At noon, we went to "xún shì zhǎng" located at No. 257, Qixian 3rd Road, Yancheng District, Kaohsiung City to try it out. This shop is famous for its seafood porridge, fresh crabs, and seafood dishes. Since we arrived late, the seafood porridge was sold out. I usually don’t know how to order food, so I asked the owner to prepare their famous crabs for us. I don’t remember what kind of crabs they were.
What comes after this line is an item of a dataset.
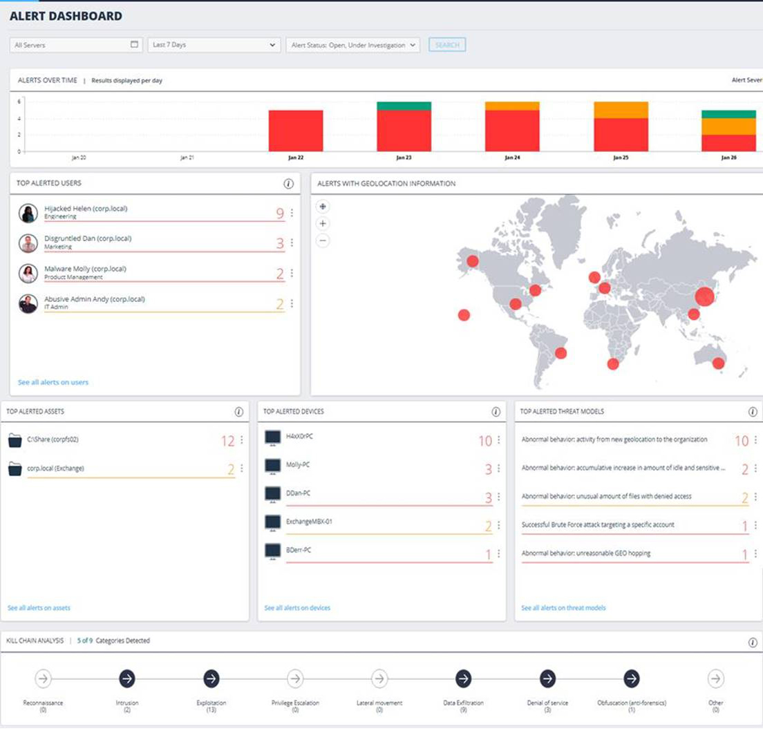Zoom out on the geolocation map
The height and width of the screenshot is (731, 763).
pos(323,240)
I just remember that this meal was not cheap (relatively speaking) but the crabs were very fresh and delicious.
中午去位於高雄市鹽埕區七賢三路257號的《蟳市長》嚐鮮。這家店以海鮮粥跟新鮮的螃蟹、海鮮料理出名。由於我們去晚了,海鮮粥已賣完,我平常不知道怎麼點菜,就請老板幫我們準備螃蟹,現在已經不記得這是哪一種螃蟹,只記得這一餐不便宜但是螃蟹很新鮮也好吃。

In the evening we went to the Ziyou Traditional Market. There were many kinds of stalls, including fresh fruits and vegetables, cooked food and drinks, clothes and shoes.
傍晚我們去逛自由黃昏市場,攤位種類很多,生鮮蔬果、熟食飲品、衣物、鞋子,應有盡有。